### WRITTEN INSTRUCTION
Write out the data below word for word, from its first line through the line that contains "The width and height of the screenshot is (1512, 792).", including that line.

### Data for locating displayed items
______________________________
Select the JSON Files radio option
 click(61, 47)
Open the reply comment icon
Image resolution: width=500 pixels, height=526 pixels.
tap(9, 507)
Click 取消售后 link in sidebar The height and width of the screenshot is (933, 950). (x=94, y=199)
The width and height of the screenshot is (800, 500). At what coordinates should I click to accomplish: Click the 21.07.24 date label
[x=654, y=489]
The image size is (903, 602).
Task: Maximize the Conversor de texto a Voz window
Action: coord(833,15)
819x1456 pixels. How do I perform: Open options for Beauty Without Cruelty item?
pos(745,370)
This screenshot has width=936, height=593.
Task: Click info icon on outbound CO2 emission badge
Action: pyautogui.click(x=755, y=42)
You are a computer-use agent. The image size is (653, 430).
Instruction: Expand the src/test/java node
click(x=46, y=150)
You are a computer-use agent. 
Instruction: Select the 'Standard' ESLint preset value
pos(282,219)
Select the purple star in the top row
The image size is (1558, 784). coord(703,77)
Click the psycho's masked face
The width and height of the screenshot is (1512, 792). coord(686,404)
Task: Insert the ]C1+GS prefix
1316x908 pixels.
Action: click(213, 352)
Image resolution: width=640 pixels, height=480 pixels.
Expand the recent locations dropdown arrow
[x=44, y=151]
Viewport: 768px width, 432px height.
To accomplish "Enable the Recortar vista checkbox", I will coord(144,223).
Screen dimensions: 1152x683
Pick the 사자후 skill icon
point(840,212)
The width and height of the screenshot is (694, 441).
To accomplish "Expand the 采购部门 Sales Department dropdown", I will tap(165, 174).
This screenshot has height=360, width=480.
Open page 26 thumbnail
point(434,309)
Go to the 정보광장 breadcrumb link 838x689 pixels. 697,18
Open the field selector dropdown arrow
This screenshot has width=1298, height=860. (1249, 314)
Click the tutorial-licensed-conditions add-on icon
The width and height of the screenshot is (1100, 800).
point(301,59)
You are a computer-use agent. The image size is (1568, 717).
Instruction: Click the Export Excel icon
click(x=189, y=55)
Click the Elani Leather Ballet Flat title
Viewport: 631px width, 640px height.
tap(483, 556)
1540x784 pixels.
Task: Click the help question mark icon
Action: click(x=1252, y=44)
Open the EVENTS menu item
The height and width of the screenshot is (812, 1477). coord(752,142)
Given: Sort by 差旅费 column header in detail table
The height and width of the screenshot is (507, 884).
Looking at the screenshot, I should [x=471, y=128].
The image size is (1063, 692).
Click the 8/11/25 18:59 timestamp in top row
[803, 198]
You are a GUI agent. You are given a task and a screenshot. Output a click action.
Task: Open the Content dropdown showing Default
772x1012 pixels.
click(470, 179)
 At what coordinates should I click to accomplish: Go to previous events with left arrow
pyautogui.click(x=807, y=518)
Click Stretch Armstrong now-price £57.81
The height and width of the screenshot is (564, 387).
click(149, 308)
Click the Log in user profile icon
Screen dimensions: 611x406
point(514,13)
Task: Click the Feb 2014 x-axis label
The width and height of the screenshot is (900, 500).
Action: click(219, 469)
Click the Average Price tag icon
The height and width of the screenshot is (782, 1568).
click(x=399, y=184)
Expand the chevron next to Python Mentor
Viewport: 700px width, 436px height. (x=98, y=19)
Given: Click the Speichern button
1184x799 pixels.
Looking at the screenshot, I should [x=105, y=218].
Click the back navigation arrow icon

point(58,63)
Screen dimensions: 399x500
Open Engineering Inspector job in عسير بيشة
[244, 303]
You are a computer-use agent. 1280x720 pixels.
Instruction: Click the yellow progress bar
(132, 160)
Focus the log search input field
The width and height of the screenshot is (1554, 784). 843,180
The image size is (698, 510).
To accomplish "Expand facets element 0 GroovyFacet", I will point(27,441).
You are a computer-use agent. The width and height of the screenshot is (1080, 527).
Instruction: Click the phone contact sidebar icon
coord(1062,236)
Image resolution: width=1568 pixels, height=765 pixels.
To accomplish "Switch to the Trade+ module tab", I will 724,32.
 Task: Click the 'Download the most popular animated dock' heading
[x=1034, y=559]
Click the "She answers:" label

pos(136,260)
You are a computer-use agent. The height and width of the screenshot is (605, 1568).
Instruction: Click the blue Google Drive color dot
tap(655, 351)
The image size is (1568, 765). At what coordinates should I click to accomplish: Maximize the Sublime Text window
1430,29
______________________________
### EXERCISE RESULT
Select the JSON Files radio option
 click(61, 47)
Open the reply comment icon
Image resolution: width=500 pixels, height=526 pixels.
tap(9, 507)
Click 取消售后 link in sidebar The height and width of the screenshot is (933, 950). (x=94, y=199)
The width and height of the screenshot is (800, 500). At what coordinates should I click to accomplish: Click the 21.07.24 date label
[x=654, y=489]
The image size is (903, 602).
Task: Maximize the Conversor de texto a Voz window
Action: coord(833,15)
819x1456 pixels. How do I perform: Open options for Beauty Without Cruelty item?
pos(745,370)
This screenshot has width=936, height=593.
Task: Click info icon on outbound CO2 emission badge
Action: pyautogui.click(x=755, y=42)
You are a computer-use agent. The image size is (653, 430).
Instruction: Expand the src/test/java node
click(x=46, y=150)
You are a computer-use agent. 
Instruction: Select the 'Standard' ESLint preset value
pos(282,219)
Select the purple star in the top row
The image size is (1558, 784). coord(703,77)
Click the psycho's masked face
The width and height of the screenshot is (1512, 792). coord(686,404)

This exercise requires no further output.